TEXT PROVIDED:
PAYE Settlement Agreement for 2024
It is getting close to that time of year when employers need to consider whether they are required to make an application to Revenue in relation to a PAYE Settlement Agreement (PSA) for 2024.
The Revenue Commissioners have recently published E-briefs outlining the VAT treatment for the supply and installation of solar panels.
In addition, they have revisited and published up-to-date guidance notes on the applicable VAT treatment and rates that apply to clothing, as well as human and animal medicines.
The reported EU VAT Gap is estimated at plus €92bn in VAT revenues in 2020 as reported by the EU Commission.
Continuing with the aligned commitment to Climate and ESG objectives adopted by the Irish Government and other EU Member States, the Revenue Commissioners announced the reduction of the VAT rate in the supply and installation of solar panels.
The supply of solar panels is subject to the standard rate of VAT. However, the reduced or zero rate may apply when solar panels are supplied and installed as part of a supply and install contract.
From 1 May 2023, the zero rate will apply to the supply and installation of solar panels on or adjacent to immovable goods, being private dwellings. Previously, the reduced rate was used where the solar panels did not exceed two-thirds of the total value of the supply.
Separate and differing VAT treatment from above applies to buildings not considered private dwellings, and these are outlined in the Revenue’s published E-Brief No. 105/23
The published guidance revisits in detail the VAT treatment of clothing for adults and children, including the conditions to be satisfied for the zero VAT rating for children’s clothing. It also outlines the differentiation of VAT rates that can apply to children’s clothing accessories, children’s fur clothing, baby clothing, and other items.
It confirms that the standard rate of VAT, which is currently 23%, applies to the supply and importation of adult clothing, sportswear, replica uniforms, and clothing hire. Repair of clothing is taxable at the reduced rate, currently 13.5%.
The updated guidance sets out the VAT treatment of human medicines.
The sophistication and delivery systems of healthcare administration and prescription of human medicines have developed rapidly.
Human medicines have evolved from oral consumption to targeted and bespoke delivery of medicines to cure and prevent illness and ailments.
It highlights that the standard rate of VAT applies unless medicines are sold for human oral consumption or for specific replacement therapies for human non-oral consumption.

WHAT TO WORK ON:
[1] Summarize the tax update above in two sentences.
[2] Continue the tax update above, starting after its final sentence.

SOURCE MATERIAL:
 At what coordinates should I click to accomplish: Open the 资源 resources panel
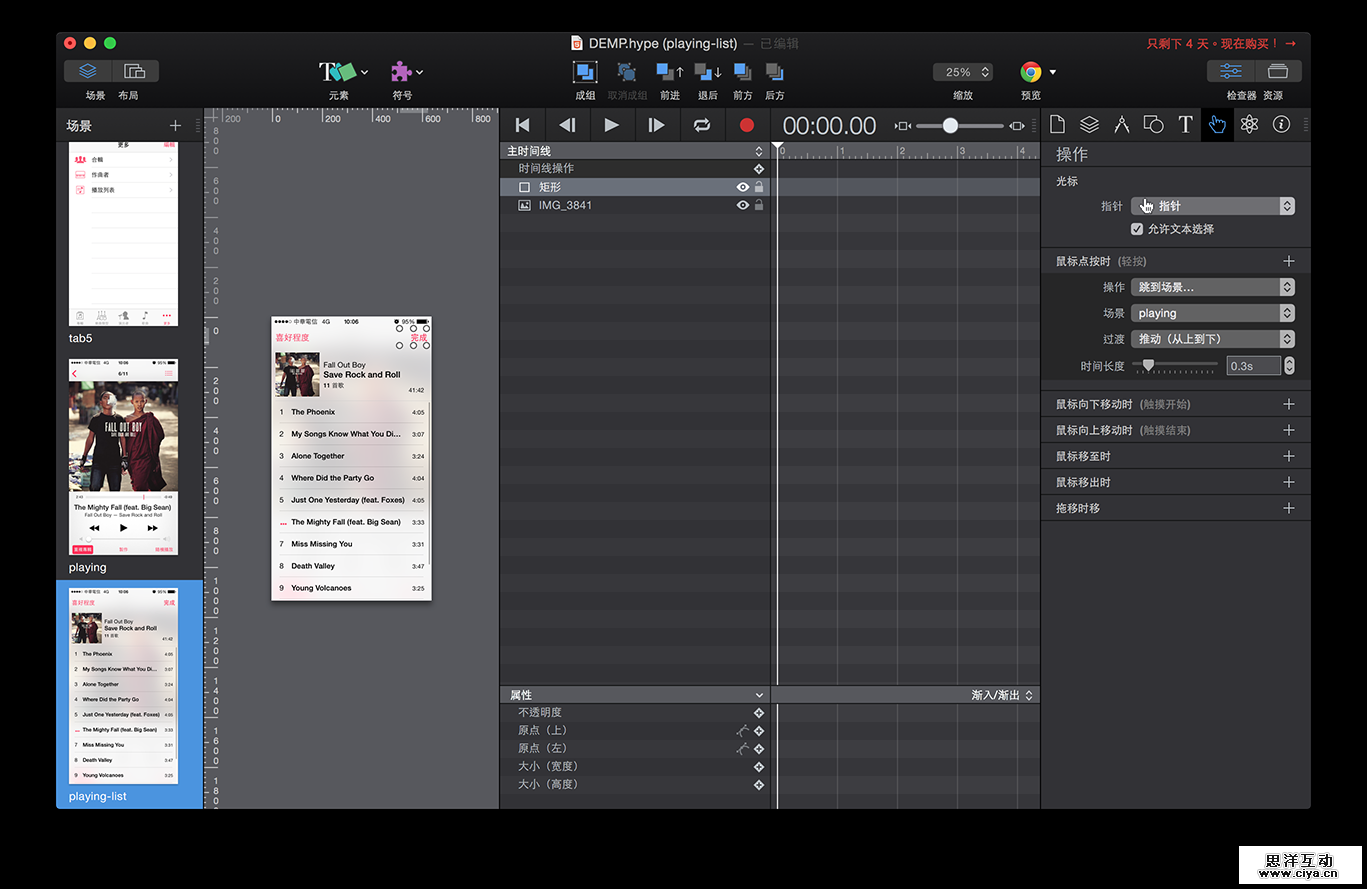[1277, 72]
---
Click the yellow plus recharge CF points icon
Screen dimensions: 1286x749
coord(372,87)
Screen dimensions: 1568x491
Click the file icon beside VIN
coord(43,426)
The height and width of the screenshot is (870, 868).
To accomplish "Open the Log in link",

REPLIES:
[1] Employers may need to apply to Revenue for a PAYE Settlement Agreement for 2024, and the Revenue Commissioners have published guidance on the VAT treatment of solar panels, clothing, and human and animal medicines. From 1 May 2023 the zero rate applies to the supply and installation of solar panels on or adjacent to private dwellings; adult clothing is standard-rated at 23% and clothing repair is taxed at 13.5%; and human medicines carry the standard rate unless sold for human oral consumption or for specific replacement therapies for human non-oral consumption.

[2]
In the case of medicines sold for human oral consumption or for certain replacement therapies for human non-oral consumption, the zero VAT rate applies.
Concerning incidental costs of the supply of medicines, such as dispensing and prescription fees, the VAT treatment of these costs follows that of the main supply, as outlined above.
The updated guidance outlines that the supply of oral medicine for animals is zero-rated for VAT purposes. However, where such oral medicines are for domestic pets, these sales are excluded from zero VAT treatment.
The supply of oral medicine that is packaged, sold or designated for dogs, cats, cage birds, or domestic pets is standard-rated for VAT purposes. The guidance references examples of what is categorised as household pets, including fish, pet reptiles, rabbits and hamsters, but it also indicates that this list is not exhaustive, so due care needs to be adopted by sellers acting as taxable persons.
The supply of non-oral medicine for all animals, including domestic pets, is standard-rated for VAT purposes.
These are outlined in the Revenue’s published E-Brief No. 136/23.
As reported by the European Commission in their VAT Gap 2022 report, “The VAT Gap is the difference between the expected VAT revenue, or ‘VAT Total Tax Liability' (VTTL), and the amount collected, in absolute or percentage terms. The VTTL is an estimated amount of VAT that is theoretically collectable based on VAT legislation and ancillary regulations. Therefore, the 2022 VAT Gap results are estimates and should not be considered actual measurements of VAT revenues foregone.
In the context of the 2020 EU-wide figures, the amount of €93 billion represents revenues lost to:
While some revenue losses are impossible to avoid, decisive action and targeted policy responses could make a real difference, particularly when it comes to non-compliance.”
While there has been a reported reduction €30bn in the VAT Gap in comparison to the 2019 figures, which is demonstrative of the positive impact of increased compliance owing to steps taken by EU member tax administrations and VAT legislative changes such as the 2020 EU reform measures. This includes the VAT 4 quick fix and the enhanced cooperation and information sharing tool under Eurofisc between EU Member States- additional steps are being adopted to improve VAT compliance and reduce the VAT Gap.
Part of the activities of Eurofisc includes carrying out risk analysis and actively using the Transaction Network Analysis (TNA). This facilitates the rapid exchange of processed VAT data arising from cross-border trade to facilitate the identification of cross-border VAT fraud.
With the new rules for the VAT reporting associated with online shopping, which was introduced in 2021, another data analytic tool is being developed and made available to Eurofisc in 2024, which will allow for the tracking of international e-commerce-related payments to identify e-commerce fraud.
Tax Administrations globally and within Europe are rapidly adopting mandatory B2B e-invoicing regulations that collate tax data at the point of sale and billing. This adoption of live reporting of transactional sales activity on a real-time basis further enhances and makes available data that can be subject to analytic data scrutiny to improve VAT reporting compliance and identify tax revenue loss. This leads to more efficient use of tax audit resources with a targeted focus on areas of fiscal loss risk.
For clients and their tax advisors, this enhanced investment in data analytic tools for forensic tax audit and compliance purposes presents challenges and the need for investment to maintain & adopt an adequate VAT and tax reporting framework.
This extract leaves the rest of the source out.